冒頭でAndroidのアプリ開発はJavaと書きましたが、近年ではKotlinという言語への移行がトレンドになっています。

KotlinはJavaと互換性のある言語のためAndroidで実行できます。このような言語とJVM言語と呼びます。

Kotlin以外にもGroovy、ScalaなどがJVM言語として有名ですが、それ以外にもJavaScriptやPythonなどをJVM上で実行するインタープリタ(エンジン)も存在します。

Javaをマスターしておけば、これらのJVM言語への対応は非常に容易になりますし、いざとなったときにはその裏にあるJavaコードも読めるので、Kotlinしかできないようなエンジニアよりも有利になります。

今後はリモートワークも増える

近年はフリーランスやリモートワーク、ノマドといった働き方がますます増えていて、特にWeb系の開発などではノマド的な働き方とライフスタイルを実現できている人もいると聞きます。

一方Javaにおいては、規模の大きい案件が多いためチーム全体で集まるというイメージもあり、一人だけ南国のコンドミニアムのプールサイドでモヒートを飲みながら作業なんてわけにはいかないかもしれません。しかし僕自身が10年前からリモートワーク中心のプロジェクトなので、Javaだからリモートワークができないというのは事実ではありません。

2020年は新型コロナウィルスの影響で皮肉にもリモートワークへの本格的な移行のきっかけとなると思います。

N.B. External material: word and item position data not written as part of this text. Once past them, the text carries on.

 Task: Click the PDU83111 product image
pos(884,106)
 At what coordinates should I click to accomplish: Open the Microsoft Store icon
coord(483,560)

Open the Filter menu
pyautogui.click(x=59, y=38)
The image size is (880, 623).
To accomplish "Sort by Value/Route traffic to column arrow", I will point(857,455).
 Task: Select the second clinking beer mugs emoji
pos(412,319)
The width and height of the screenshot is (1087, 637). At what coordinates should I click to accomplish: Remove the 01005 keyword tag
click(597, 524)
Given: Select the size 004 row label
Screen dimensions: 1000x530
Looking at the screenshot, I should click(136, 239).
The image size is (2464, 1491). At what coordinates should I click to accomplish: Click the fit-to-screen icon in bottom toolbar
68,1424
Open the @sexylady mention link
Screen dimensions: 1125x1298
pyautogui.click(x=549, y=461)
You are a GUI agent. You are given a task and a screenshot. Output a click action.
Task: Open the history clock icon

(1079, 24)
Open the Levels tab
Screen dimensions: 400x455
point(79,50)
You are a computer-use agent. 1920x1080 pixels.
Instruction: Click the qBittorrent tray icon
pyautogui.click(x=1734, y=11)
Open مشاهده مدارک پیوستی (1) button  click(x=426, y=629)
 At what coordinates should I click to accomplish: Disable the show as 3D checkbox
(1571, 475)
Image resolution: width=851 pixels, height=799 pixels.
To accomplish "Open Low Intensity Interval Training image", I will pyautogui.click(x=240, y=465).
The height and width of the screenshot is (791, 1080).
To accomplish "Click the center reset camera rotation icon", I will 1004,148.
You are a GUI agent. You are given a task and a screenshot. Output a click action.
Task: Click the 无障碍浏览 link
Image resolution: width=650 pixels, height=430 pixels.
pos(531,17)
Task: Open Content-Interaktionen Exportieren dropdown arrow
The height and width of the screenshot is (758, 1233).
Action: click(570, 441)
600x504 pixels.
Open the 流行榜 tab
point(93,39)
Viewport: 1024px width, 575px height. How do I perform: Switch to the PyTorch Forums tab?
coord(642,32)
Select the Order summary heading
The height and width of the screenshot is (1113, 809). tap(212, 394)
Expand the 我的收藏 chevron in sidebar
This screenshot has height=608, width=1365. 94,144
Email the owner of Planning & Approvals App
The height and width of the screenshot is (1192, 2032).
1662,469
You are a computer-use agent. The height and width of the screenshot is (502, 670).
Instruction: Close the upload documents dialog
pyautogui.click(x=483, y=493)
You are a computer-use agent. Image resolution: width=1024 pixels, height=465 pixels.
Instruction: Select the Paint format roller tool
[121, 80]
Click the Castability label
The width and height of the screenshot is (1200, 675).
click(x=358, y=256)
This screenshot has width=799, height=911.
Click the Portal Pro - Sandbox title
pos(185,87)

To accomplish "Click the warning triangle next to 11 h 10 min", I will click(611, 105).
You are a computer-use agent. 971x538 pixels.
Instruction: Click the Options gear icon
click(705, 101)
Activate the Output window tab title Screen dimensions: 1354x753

今までは「絶対にできない」と思い込んでいたリモートワークも、そのためのシステムとプロセスが整ってくれば、「いざやってみたら意外とできるじゃん」という声が増えてくると思います。そればかりか、リモートワークのメリットを認める会社も多く出てくると思います。

そうなると、今までは比較的「お堅い」といわれた企業でもリモートワークの文化が広まり、今は東京のオフィスにみんな集まってやっていた仕事も好きな場所からできる日が来て、現時点ではリモートワークは数ないJavaの仕事も今後は案件が増えるかもしれません。

まとめ

以上、2020年になってもまだJavaを学ぶべきだと思う理由を紹介しました。

  • スマホのアプリやサーバー側のシステムなどの幅広い用途。
  • 企業で使われているため仕事も多い。
  • オブジェクト指向が身に付く。
  • 古いシステムだけでなくグローバルなネット企業でも多く使われている。
  • 外資系、アーキテクトなどキャリアパスと収入アップのチャンスも多い。
  • 将来はCOBOLのように食い扶持になる可能性も。
  • オープンソース開発者など、ITの発展に寄与するチャンスもある。

などなど、人によっては魅力と感じる部分も多いかもしれません。僕はオープンソースに寄与するほどの情熱も実力もありませんでしたが、それ以外の部分ではJavaのメリットを大きく感じています。

もしこれらの点を共感できると感じるのであれば、Javaはオワコンだなんていう他人の意見は気にせず、一度挑戦してみてはいかがでしょうか。